Kate ist eine geniale Köchin – es gibt kaum eine bessere in der Stadt. Sie weiß, was sie will und sie weiß, wie sie es bekommt: Sie braucht keinen Partner, dies würde sie nur aus ihrem Konzept bringen, ihr die Zügel aus den Händen reißen – sie würde die Kontrolle verlieren und das ist das einzige, was sie niemals verlieren darf ! Sie kontrolliert ihr Leben, sie liebt ihr Leben.
Ein schrecklicher Autounfall soll all dies verändern. Nach dem plötzlichen Tod ihrer Schwester soll Kate auf einmal ihre Nichte zu sich nehmen. Ihre Küche wird übernommen von einem verrückten, italienischen, Opern singenden Koch, der die Küchenchefin stets mit seiner Cuisine und seinen weiteren Reizen versucht zu verführen. Die Zügel ihres Lebens werden ihr entrissen …
Mit No Reservations – so der Originaltitel des Films – entdeckte Regisseur Scott Hicks für ihn noch unerschlossenes Gebiet, das Liebeskomödien-Genre. Hicks kämpfte sich in dem letzten Jahrzehnt durch alle denkbaren Genres, von Krimi über Musikfilm bis hin zum Weltkriegsdrama. Diese Entwicklung der letzten Jahre hat dem Regisseur und seinem Händchen für Bildkomposition eindeutig gut getan. Während die meisten anderen Hollywood-Romantikkomödien eher in künstlerisch seichteren Gefilden plätschern, brachte Hicks sein Boot in für dieses Genre ungeahnte Tiefen: Die Regie schafft es gut die Gefühle der Hauptdarstellerin durch die Farbwahl des Bildes auszudrücken und sucht dabei stets interessante Kameraperspektiven, um die Geschichte weiterzuführen – wie etwa wenn Kate alle anderen Menschen ausschließt und jene sie nur einem Bild gleich ansehen, aber nicht berühren können. Wären nicht die eher redundante Verwendung und die Abnutzung seiner Einstellung, könnte man sogar von einer gelungenen Regie sprechen.

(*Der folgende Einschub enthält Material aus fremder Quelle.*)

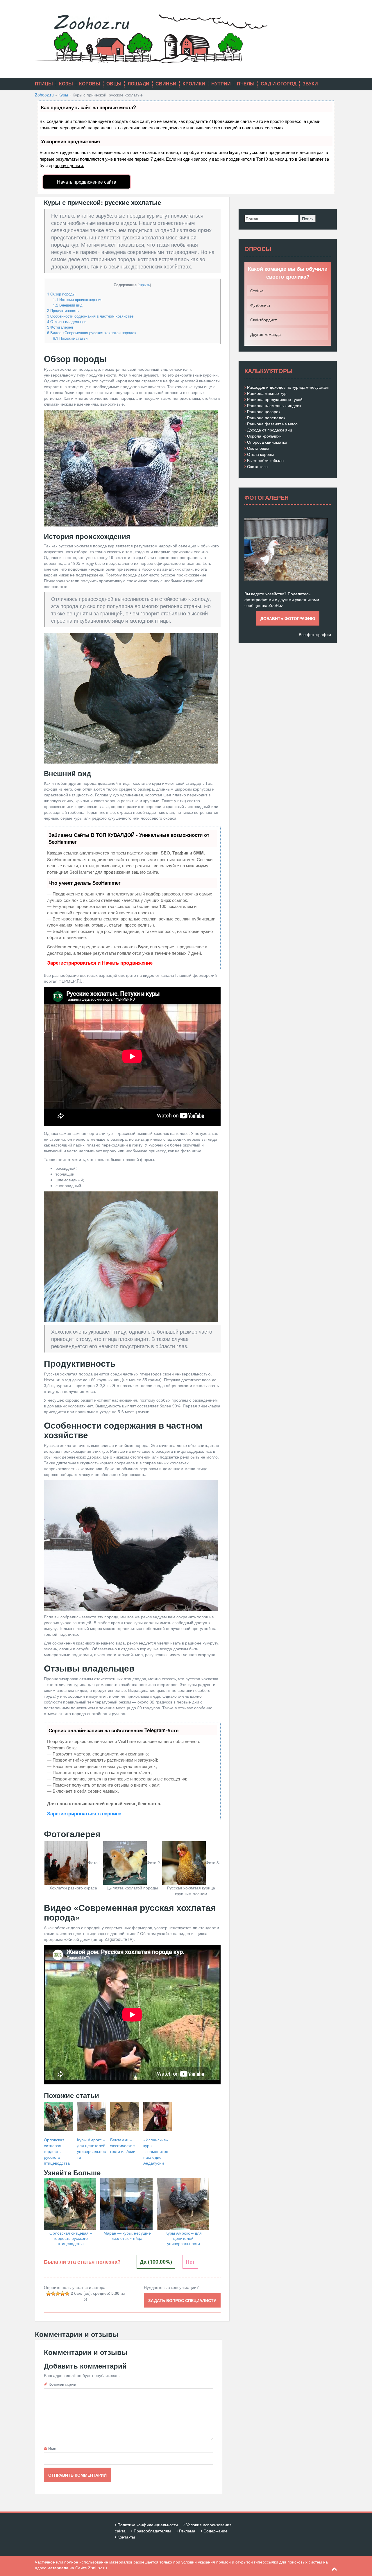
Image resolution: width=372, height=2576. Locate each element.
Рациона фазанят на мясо (272, 424)
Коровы (89, 83)
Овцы (113, 83)
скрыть (144, 284)
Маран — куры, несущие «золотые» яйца (127, 2235)
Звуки (310, 83)
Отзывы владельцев (66, 321)
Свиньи (165, 83)
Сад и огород (278, 83)
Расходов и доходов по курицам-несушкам (288, 387)
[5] (67, 2293)
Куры (63, 95)
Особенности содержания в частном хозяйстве (90, 316)
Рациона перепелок (266, 417)
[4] (62, 2293)
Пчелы (246, 83)
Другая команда (265, 334)
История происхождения (77, 299)
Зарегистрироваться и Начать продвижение (100, 962)
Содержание (215, 2531)
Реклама (187, 2531)
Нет (190, 2261)
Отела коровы (260, 454)
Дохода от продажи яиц (269, 430)
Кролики (194, 83)
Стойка (257, 290)
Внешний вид (68, 305)
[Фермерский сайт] (151, 38)
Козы (66, 83)
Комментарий (62, 2384)
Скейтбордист (263, 320)
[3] (58, 2293)
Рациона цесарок (263, 411)
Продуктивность (63, 310)
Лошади (138, 83)
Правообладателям (152, 2531)
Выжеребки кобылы (265, 460)
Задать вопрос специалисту (182, 2300)
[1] (48, 2293)
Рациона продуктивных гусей (275, 399)
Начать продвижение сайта (86, 181)
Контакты (126, 2537)
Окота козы (257, 466)
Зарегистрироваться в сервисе (84, 1813)
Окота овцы (258, 448)
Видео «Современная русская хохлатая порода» (91, 332)
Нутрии (221, 83)
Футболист (260, 305)
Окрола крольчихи (264, 436)
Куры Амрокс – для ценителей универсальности (183, 2238)
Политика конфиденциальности (147, 2524)
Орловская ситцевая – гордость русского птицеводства (70, 2238)
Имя (52, 2448)
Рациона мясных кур (267, 393)
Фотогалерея (60, 327)
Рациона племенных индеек (274, 405)
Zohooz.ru (44, 95)
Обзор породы (61, 294)
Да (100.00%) (156, 2261)
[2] (53, 2293)
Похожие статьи (70, 338)
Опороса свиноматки (267, 442)
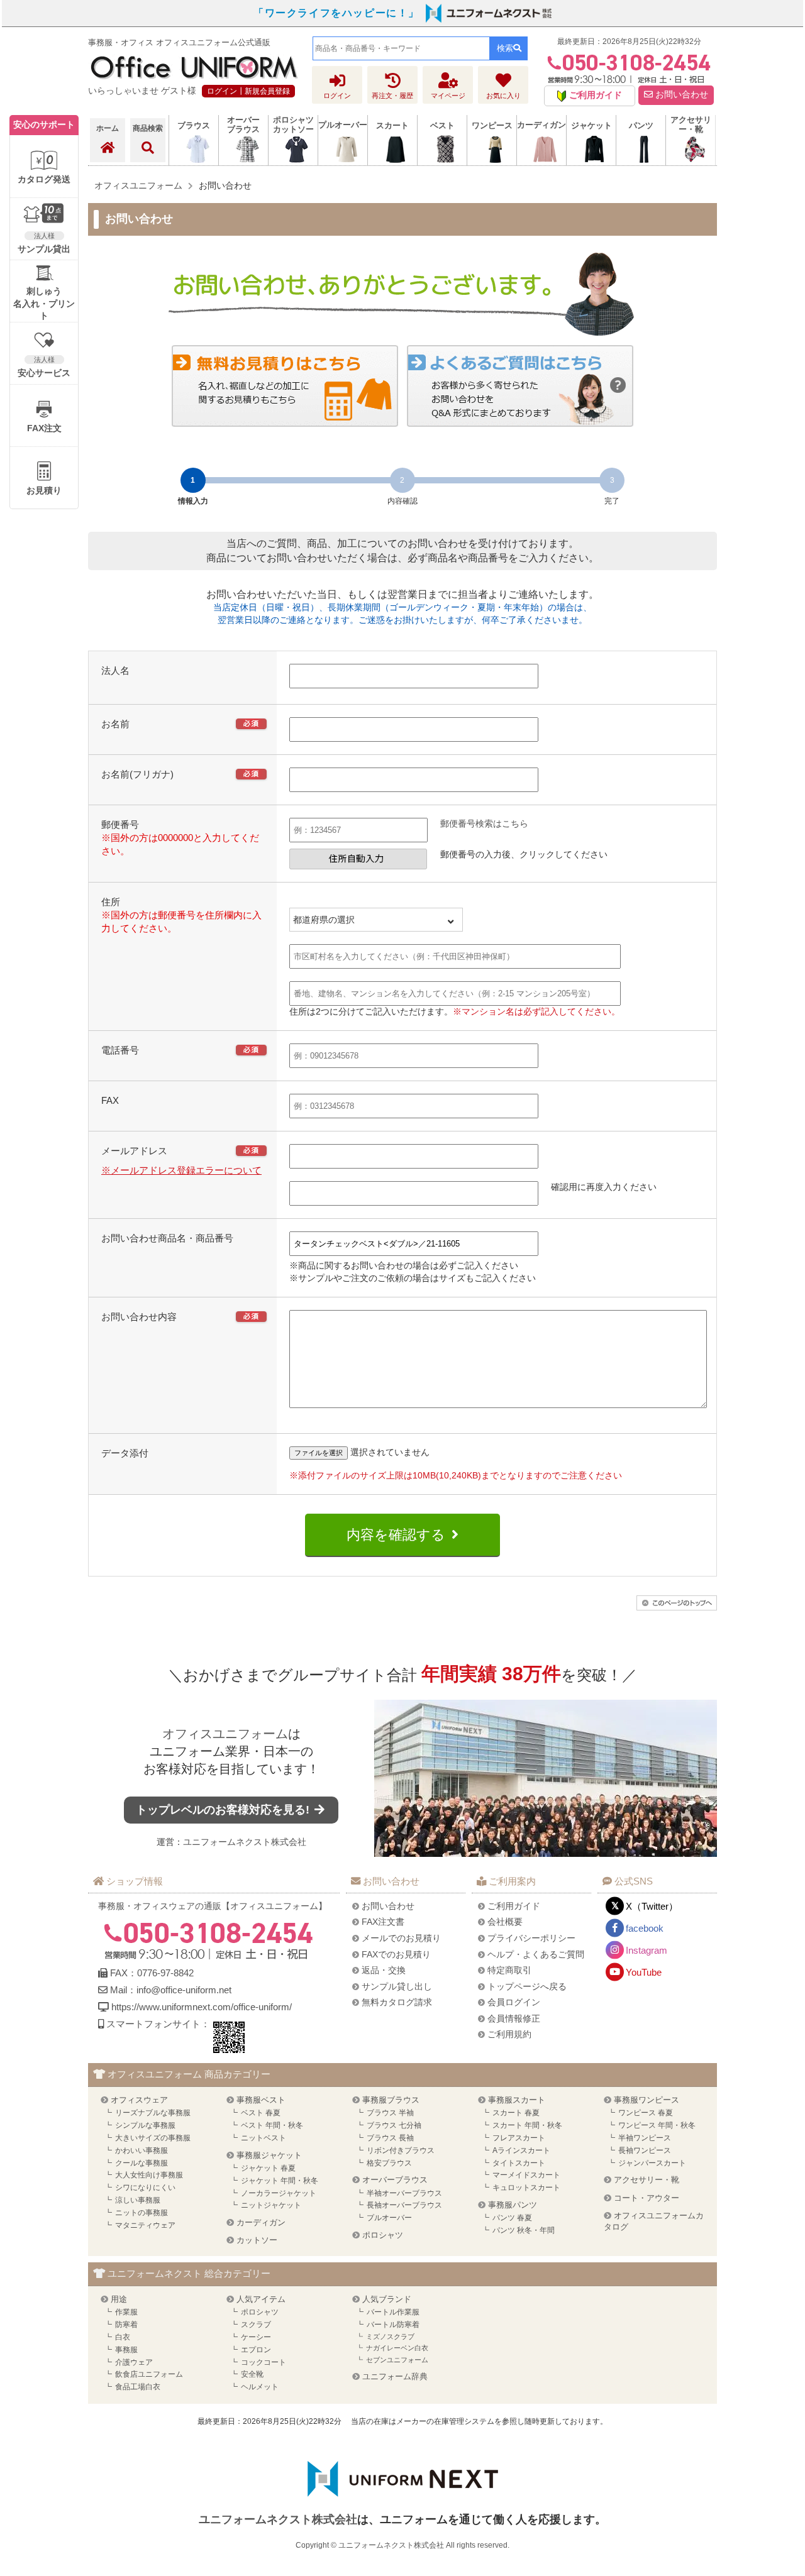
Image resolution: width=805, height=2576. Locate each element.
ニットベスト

Neben der überdurchschnittlichen guten inszenatorischen Kraft kann der Film auch mit einer Hand voll wunderbar sympathischen Schauspielern aufwarten. Der Cast hat auf jeden Fall schon schwierigere Rollen zum Ausüben gehabt, doch auch für No Reservations spielten die Darsteller ihre etwas anspruchsloseren Figuren mit einer erfrischend lebhaften Leichtigkeit. Besonders Aaron Eckhart kann sich von dem restlichen Cast durch seine sympathische Darstellung als Spaghettikoch mit der Leidenschaft für die großen Opern hervorheben und wird wohl der Frauenwelt durch insbesondere dieser Rolle im Gedächtnis bleiben. Die gerade einmal 10 jährige Abigail Breslin, die dank Little Miss Sunshine sich zum Kritikliebling avancierte, darf sich hier über erneut gute Kritik freuen: Ihr Spiel wirkt natürlich und charmant sowohl in den witzigen als auch in den düsteren Szenen – sie hat sich nun schlussendlich gänzlich in die Herzen der Zuseher gespielt und wird wohl in den nächsten Jahren in der ersten Liga der Kinderstars verharren.
Während diese Teilbereiche von Rezept zum Verlieben sich als durchaus positiv erwiesen haben, war die Adaption der italienisch-deutschen Produktion Bella Martha eher durchschnittlicher Art. Der Witz war zwar charmant, aber blieb stets in den Sphären des Kommerzes. Die Musik untermalt zwar die Bilder auf schöne Weise mit sanften Klängen, darf sich aber als nicht gänzlich originell bezeichnen, da man stets das Gefühl hat den Soundtrack schon zu oft gehört zu haben. Auch wenn die Dialoge auf charmanter Weise geschrieben sind, kann man leider die Geschichte um die Wandlung der Kate nicht als besonders originell bezeichnen. – Eine typisch charmante Mainstream-Romanze.
Fazit:
Mit No Reservations lieferte Scott Hicks sein Debüt in dem romantischen Genre und liefert den Zusehern eine durchaus erfrischende und sympathische Hollywood-Komödie.